(Beginning of Supplied entries)
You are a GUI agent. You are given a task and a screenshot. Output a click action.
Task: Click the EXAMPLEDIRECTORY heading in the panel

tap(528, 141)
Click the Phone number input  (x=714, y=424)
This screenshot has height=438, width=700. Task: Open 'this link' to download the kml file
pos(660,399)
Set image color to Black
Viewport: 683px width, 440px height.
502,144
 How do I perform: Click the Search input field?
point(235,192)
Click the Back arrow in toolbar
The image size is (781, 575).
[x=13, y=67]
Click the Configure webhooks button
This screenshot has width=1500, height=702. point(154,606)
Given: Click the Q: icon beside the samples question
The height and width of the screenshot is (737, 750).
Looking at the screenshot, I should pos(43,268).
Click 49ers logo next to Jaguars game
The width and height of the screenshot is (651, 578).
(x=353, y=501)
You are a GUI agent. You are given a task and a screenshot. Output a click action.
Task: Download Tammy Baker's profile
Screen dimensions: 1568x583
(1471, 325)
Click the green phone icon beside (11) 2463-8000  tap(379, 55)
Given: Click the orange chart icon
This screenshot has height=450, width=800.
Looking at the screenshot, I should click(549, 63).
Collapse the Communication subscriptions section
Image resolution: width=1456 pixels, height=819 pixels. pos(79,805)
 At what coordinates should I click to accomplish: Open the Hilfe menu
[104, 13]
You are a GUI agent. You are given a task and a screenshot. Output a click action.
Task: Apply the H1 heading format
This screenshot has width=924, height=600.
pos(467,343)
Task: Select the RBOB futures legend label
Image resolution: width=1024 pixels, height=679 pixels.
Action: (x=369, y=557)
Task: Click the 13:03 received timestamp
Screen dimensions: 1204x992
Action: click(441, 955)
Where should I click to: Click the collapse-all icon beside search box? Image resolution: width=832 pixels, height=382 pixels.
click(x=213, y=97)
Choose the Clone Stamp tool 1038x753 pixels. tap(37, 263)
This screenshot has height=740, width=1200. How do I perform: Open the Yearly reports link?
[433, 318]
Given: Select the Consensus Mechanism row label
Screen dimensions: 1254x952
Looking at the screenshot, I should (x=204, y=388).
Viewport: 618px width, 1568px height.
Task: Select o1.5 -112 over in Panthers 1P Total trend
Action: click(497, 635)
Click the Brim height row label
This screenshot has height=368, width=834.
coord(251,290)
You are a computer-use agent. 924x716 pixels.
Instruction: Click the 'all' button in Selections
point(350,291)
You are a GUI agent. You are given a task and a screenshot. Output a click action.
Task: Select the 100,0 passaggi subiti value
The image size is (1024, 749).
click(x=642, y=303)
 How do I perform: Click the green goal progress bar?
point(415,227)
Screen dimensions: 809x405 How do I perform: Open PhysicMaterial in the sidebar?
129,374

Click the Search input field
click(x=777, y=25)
(End of Supplied entries)
■ **Exercise instructions**:
Give back each entry above precisely as it was written.

■ **Solution to the problem**:
You are a GUI agent. You are given a task and a screenshot. Output a click action.
Task: Click the EXAMPLEDIRECTORY heading in the panel

tap(528, 141)
Click the Phone number input  (x=714, y=424)
This screenshot has height=438, width=700. Task: Open 'this link' to download the kml file
pos(660,399)
Set image color to Black
Viewport: 683px width, 440px height.
502,144
 How do I perform: Click the Search input field?
point(235,192)
Click the Back arrow in toolbar
The image size is (781, 575).
[x=13, y=67]
Click the Configure webhooks button
This screenshot has width=1500, height=702. point(154,606)
Given: Click the Q: icon beside the samples question
The height and width of the screenshot is (737, 750).
Looking at the screenshot, I should pos(43,268).
Click 49ers logo next to Jaguars game
The width and height of the screenshot is (651, 578).
(x=353, y=501)
You are a GUI agent. You are given a task and a screenshot. Output a click action.
Task: Download Tammy Baker's profile
Screen dimensions: 1568x583
(1471, 325)
Click the green phone icon beside (11) 2463-8000  tap(379, 55)
Given: Click the orange chart icon
This screenshot has height=450, width=800.
Looking at the screenshot, I should click(549, 63).
Collapse the Communication subscriptions section
Image resolution: width=1456 pixels, height=819 pixels. pos(79,805)
 At what coordinates should I click to accomplish: Open the Hilfe menu
[104, 13]
You are a GUI agent. You are given a task and a screenshot. Output a click action.
Task: Apply the H1 heading format
This screenshot has width=924, height=600.
pos(467,343)
Task: Select the RBOB futures legend label
Image resolution: width=1024 pixels, height=679 pixels.
Action: (x=369, y=557)
Task: Click the 13:03 received timestamp
Screen dimensions: 1204x992
Action: click(441, 955)
Where should I click to: Click the collapse-all icon beside search box? Image resolution: width=832 pixels, height=382 pixels.
click(x=213, y=97)
Choose the Clone Stamp tool 1038x753 pixels. tap(37, 263)
This screenshot has height=740, width=1200. How do I perform: Open the Yearly reports link?
[433, 318]
Given: Select the Consensus Mechanism row label
Screen dimensions: 1254x952
Looking at the screenshot, I should (x=204, y=388).
Viewport: 618px width, 1568px height.
Task: Select o1.5 -112 over in Panthers 1P Total trend
Action: click(497, 635)
Click the Brim height row label
This screenshot has height=368, width=834.
coord(251,290)
You are a computer-use agent. 924x716 pixels.
Instruction: Click the 'all' button in Selections
point(350,291)
You are a GUI agent. You are given a task and a screenshot. Output a click action.
Task: Select the 100,0 passaggi subiti value
The image size is (1024, 749).
click(x=642, y=303)
 How do I perform: Click the green goal progress bar?
point(415,227)
Screen dimensions: 809x405 How do I perform: Open PhysicMaterial in the sidebar?
129,374

Click the Search input field
click(x=777, y=25)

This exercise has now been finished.